Task description = Please output exactly the part of the records below that opens with the line containing "Click green checkmark on IMG_1324 CR2 row" and closes with the line containing "Screen dimensions: 900x546", both lines included, and nothing else.

Dataset content =
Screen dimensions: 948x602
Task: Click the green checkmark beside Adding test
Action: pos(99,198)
...
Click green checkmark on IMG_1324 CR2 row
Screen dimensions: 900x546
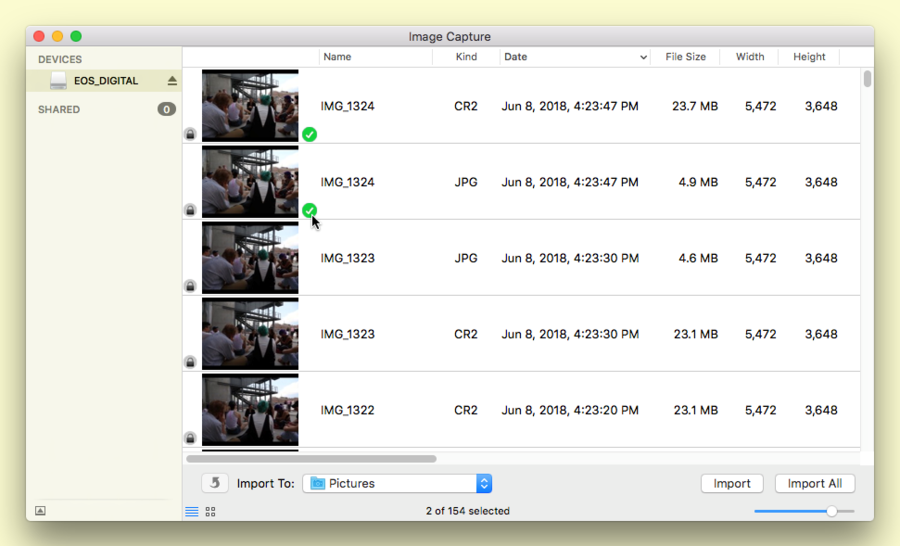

Answer box =
Click green checkmark on IMG_1324 CR2 row
Screen dimensions: 900x546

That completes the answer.